ドラッグストアなどで大量の日焼け止めを前にして、どれを選べばいいか迷ってしまう人も多いのではないでしょうか?
自分に合った日焼け止めを、上手に選ぶためのコツをお伝えしたいと思います。
PA, SPF値に注目
日焼け止めを選ぶ基準で最も参考にしやすいのは、PA値やSPF値です。
目的に合わせて数値を選ぶことで、肌への余計な負担や、うっかり日焼けを防ぐことができます。
PA値の目安
- 日常生活レベル:PA+~++
- 屋外での軽い運動、レジャーレベル:PA++~+++
- 炎天下での運動、レジャーレベル:PA+++~++++
SPF値の目安
- 日常生活レベル:SPF15~30
- 屋外での軽い運動、レジャーレベル:SPF30~40
- 炎天下での運動、レジャーレベル:PA40~50+
季節に合わせて選ぶ
日焼け止めが最も活躍するのは、紫外線が強い夏場です。
しかし冒頭でもお伝えした通り、紫外線は衣服や雲、ガラスなどを通り抜ける性質があるので、夏以外も油断できません。
春・秋の日焼け止め
春は、日差しが弱くても紫外線量が多くなってくる季節。夏以上に注意が必要です!
夏に受けたダメージが蓄積した秋の肌も、日焼け止めでしっかりとUVケアすることをおすすめします。
一方、夏に比べて汗をかくことが少ないので、日焼け止めの落ちにくさはあまり重要視しなくていいでしょう。
肌馴染みがよく日常使いしやすい、ローションタイプやジェルタイプがおすすめです。
夏の日焼け止め
紫外線が強い夏は、PAやSPF値が高く、汗や摩擦で落ちにくいものを選びましょう。
しっかりと塗れて肌への密着性に優れた、クリームタイプやミルクタイプの日焼け止めがおすすめです。
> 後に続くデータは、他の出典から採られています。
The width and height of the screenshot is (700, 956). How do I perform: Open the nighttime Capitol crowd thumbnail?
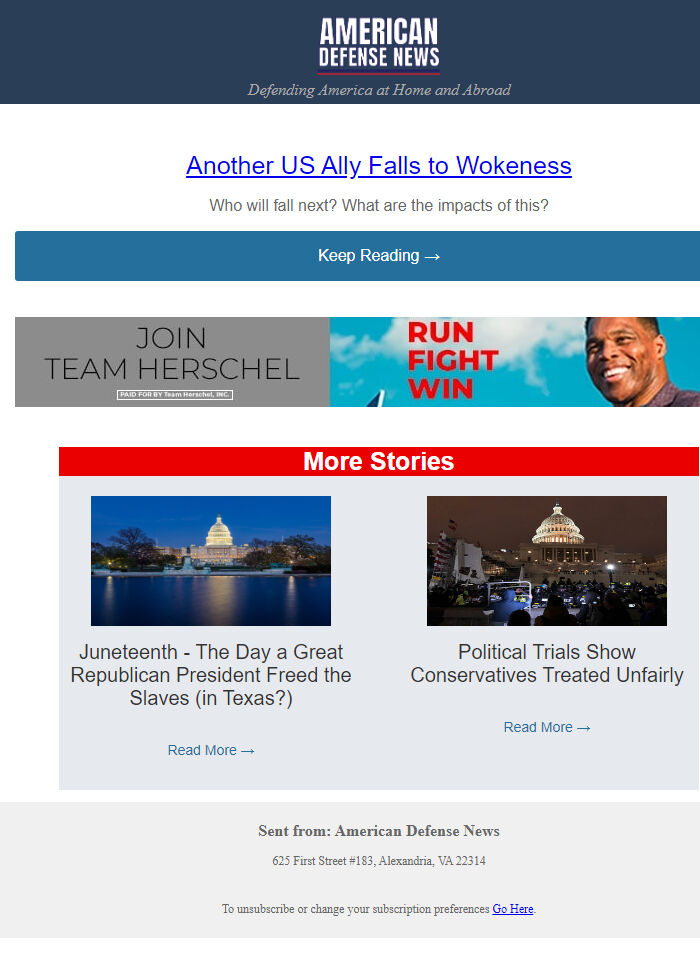(x=547, y=561)
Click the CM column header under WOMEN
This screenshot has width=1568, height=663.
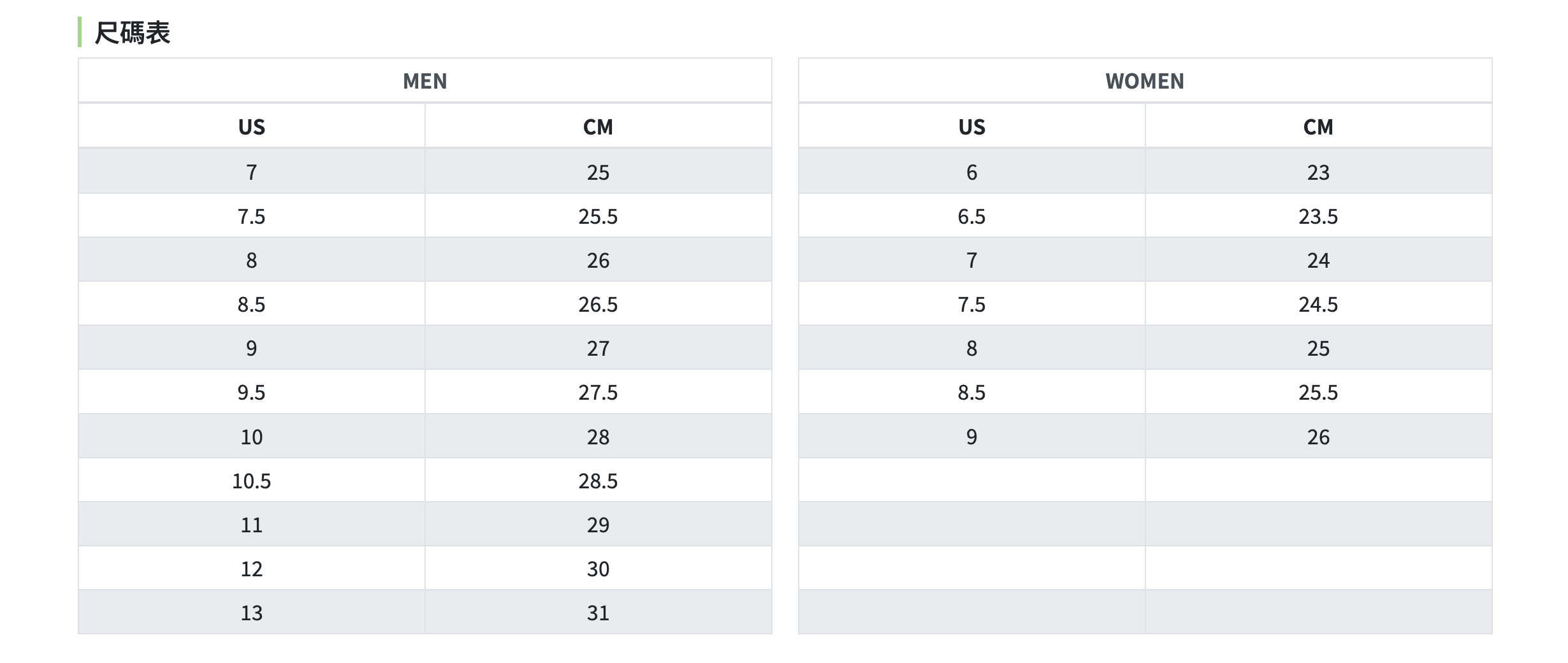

液体タイプとパウダータイプを併用すれば、塗り直しもしやすく、しっかりUVカットできるでしょう。
レジャーや運動などで汗をたくさんかく時は、ウォータープルーフタイプのものがおすすめです。
冬の日焼け止め
冬は1年の中で一番紫外線量が少ない季節ですが、肌のために日焼け止めを使う事をおすすめします。
春や秋同様、軽い塗り心地のローションタイプやジェルタイプで十分効果が得られるでしょう。
なお雪山の紫外線量は、ビーチの紫外線量よりも多いと言われています。
ウィンタースポーツ時には、しっかりと日焼け対策をしましょう。
雪山での日焼け対策は、こちらも参考にしてみてください!
ライフスタイルに合わせて選ぶ
どんな日焼け止めが効果的かは、生活スタイルによって変わってきます。
室内で過ごす時間が多い
屋外に出る時間がごくわずかな人は、PA値、SPF値ともに低めの日焼け止めで十分でしょう。
なお、紫外線A波の影響は室内にいても受けてしまうので、A波を防ぐ効果があるPA値に注目するといいでしょう。
屋外で過ごす時間が多い
屋外で長時間過ごすことが多い人は、PA++以上、SPF30以上のものを選びましょう。
落ちにくいクリームタイプやミルクタイプ、ウォータープルーフのものを選び、液体タイプとパウダータイプを併用するのもおすすめです。
とにかく忙しい!
忙しい人は、1日1回飲むだけで日焼けを防げるサプリタイプがおすすめです。
サプリに抵抗がある人は、塗り直しの必要が少なく、クレンジングにそこまで手間がかからないミルクタイプを選びましょう。パウダータイプと併用するのもおすすめです。
肌を綺麗に見せてくれる、化粧下地効果がついたタイプも忙しい朝に大活躍するでしょう!
小さい子供がいる
小さいお子さんがいる人は、紫外線吸収剤フリーのものや、オーガニックの日焼け止めなど、肌に優しい処方のものを選びましょう。
サッと塗れるスプレータイプも使いやすくておすすめです。
赤ちゃんの日焼けは危険ですので、しっかり対策しましょう
肌質に合わせて選ぶ
乾燥肌
保湿効果が高いクリームタイプやミルクタイプを選びましょう。
敏感肌
紫外線吸収剤フリーのものや、オーガニックの日焼け止めなど、肌への刺激が少ないものを選びましょう。
混合肌、脂性肌
油分が多いクリームタイプを顔に使用するのは避け、日常使いではローションやジェルタイプで十分でしょう。油分を吸着する効果があるパウダータイプの使用もおすすめです。
紫外線が肌に与える影響は、私たちの想像以上に恐ろしいものです。
季節を問わず、日焼け止めを使ってケアするようにしましょう!
なお、どんなタイプの日焼け止めが良いかは、季節やライフスタイル、肌質によって変わります。それぞれの特徴を知って、自分に合った日焼け止めを見つけてください!